----- ИСХОДНЫЙ ТЕКСТ

Я сделал усилие, встрепенулся и сбросил с себя что-то. В то же мгновение он схватил меня за руку…
— Ну и нервный же вы человек, Василий Витальевич!..
Я встал.
— Да, я нервный человек… И потому мне лучше не видеться с Григорием Ефимовичем, который такой же нервный, как и я и как вы… До свидания…
Он ушел и больше ко мне не являлся. Но у меня надолго осталось какое-то странное чувство: точно ко мне прикоснулся фрагмент чего-то таинственного, что я мог бы узнать больше, если бы захотел…
Но можно ли свести рассказ этого человека с рассказом Р.? Можно: этот чиновник мог быть одним из «молодцов» Р., мог жить у него на квартире эти дни, мог стоять за Распутиным во время проезда Государя…
* * *
— Скажите, что правда во всем этом… О Распутине… Он действительно имеет влияние?.. Неужели это верно, что он пишет «каракули» и эти «каракули» имеют силу наравне… с высочайшим рескриптом?
У В. изящно-грубоватая речь, мало подходящая к посту товарища министра внутренних дел.
— Правда вот в чем… Распутин прохвост и «каракули» пишет прохвостам… Есть всякая сволочь, которая его «каракули» принимает всерьез… Он тем и пишет… Он прекрасно знает, кому можно написать. Отчего он мне не пишет? Оттого, что он отлично знает, что я его последними словами изругаю. И с лестницы он у меня заиграет, если придет. Нет Распутина, а есть распутство. Дрянь мы, вот и все. А на порядочных людей никакого влияния он не имеет.
— Все же, говорят, будто он влияет на назначение министров?
— Вздор! Дело совсем не в этом… Дело в том, что наследник смертельно болен… Вечная боязнь заставляет Императрицу бросаться к этому человеку. Она верит, что наследник только им и живет… А вокруг этого и разыгрывается весь этот кабак… Я вам говорю, Шульгин: сволочь — мы…
* * *
Вот рассказ в другом стиле.
— Я вчера познакомился с Распутиным… — сказал мне один мой молодой друг, журналист.
— Как это было?
— Да вот как… Он на меня посмотрел, рассмеялся и хлопнул по плечу. И сказал: «Жулик ты, брат…»
Надо сказать, что мой молодой друг, конечно, не жулик. Но ловкий парень из донских казаков с университетским образованием.

----------
----- ИЗВЛЕЧЁННЫЕ ДАННЫЕ

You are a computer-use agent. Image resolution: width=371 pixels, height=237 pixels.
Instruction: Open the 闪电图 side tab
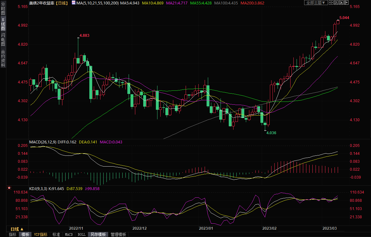point(3,39)
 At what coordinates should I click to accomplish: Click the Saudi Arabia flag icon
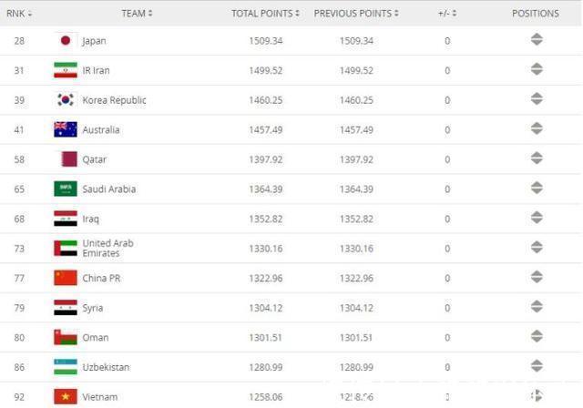click(x=66, y=189)
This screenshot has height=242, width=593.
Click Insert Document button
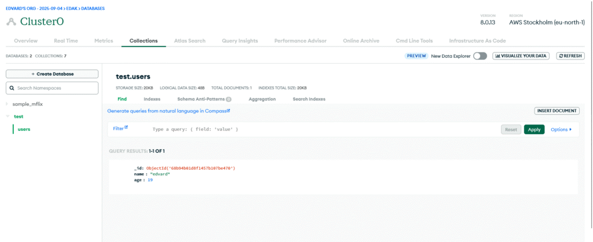click(556, 111)

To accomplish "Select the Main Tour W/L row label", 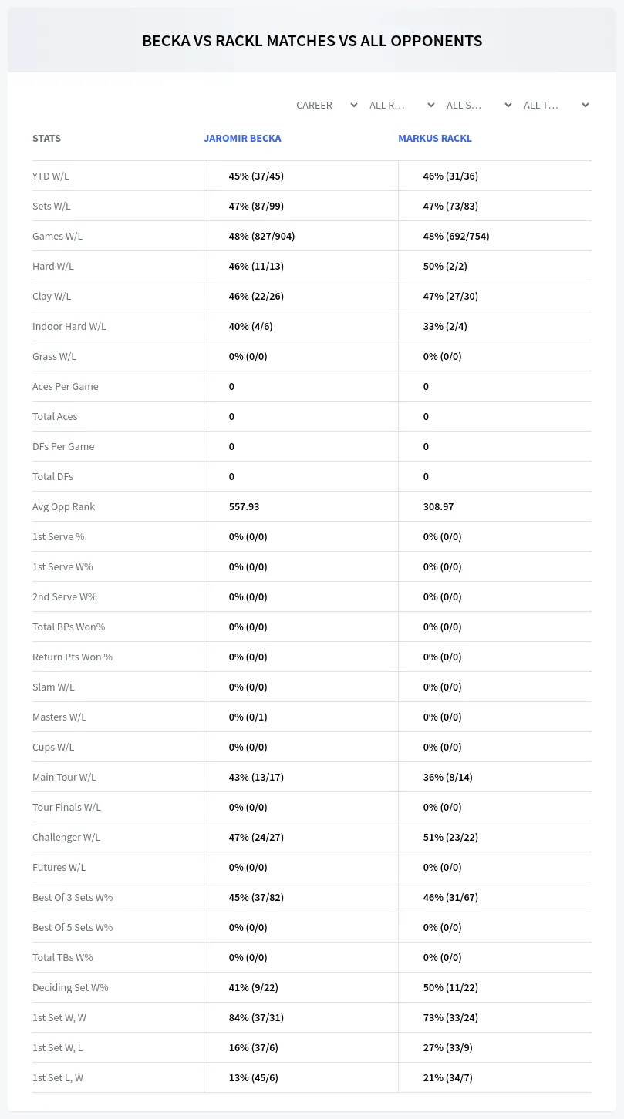I will pos(64,777).
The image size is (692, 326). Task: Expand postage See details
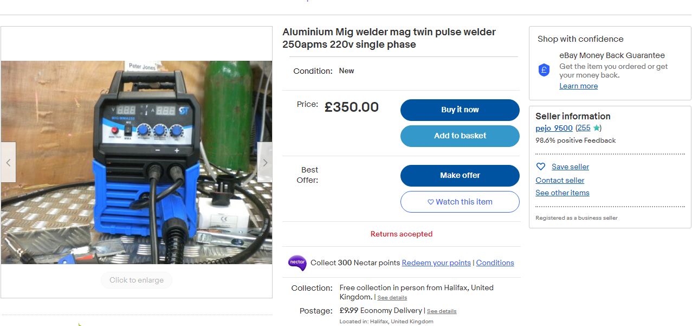(441, 311)
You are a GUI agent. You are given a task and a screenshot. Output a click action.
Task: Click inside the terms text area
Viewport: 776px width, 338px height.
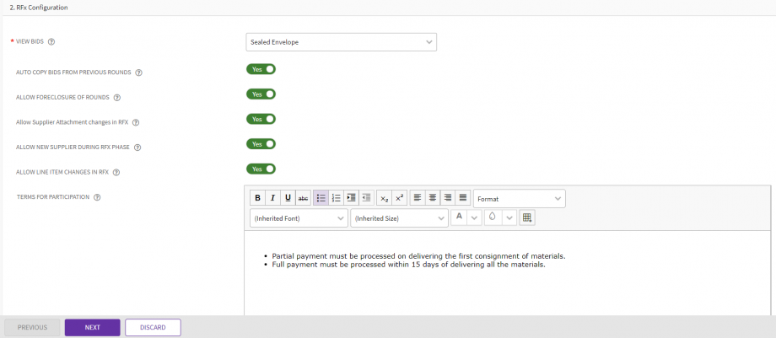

----------

*ЗАДАНИЕ*
Обновите отрывок о Распутине: перепишите фрагмент от слов «У В. изящно-грубоватая» до слов «он не имеет.», заменив «товарища министра» на «заместителя министра». Данные здесь никак не используются.

*ОЖИДАЕМЫЙ ОТВЕТ*
У В. изящно-грубоватая речь, мало подходящая к посту заместителя министра внутренних дел.
— Правда вот в чем… Распутин прохвост и «каракули» пишет прохвостам… Есть всякая сволочь, которая его «каракули» принимает всерьез… Он тем и пишет… Он прекрасно знает, кому можно написать. Отчего он мне не пишет? Оттого, что он отлично знает, что я его последними словами изругаю. И с лестницы он у меня заиграет, если придет. Нет Распутина, а есть распутство. Дрянь мы, вот и все. А на порядочных людей никакого влияния он не имеет.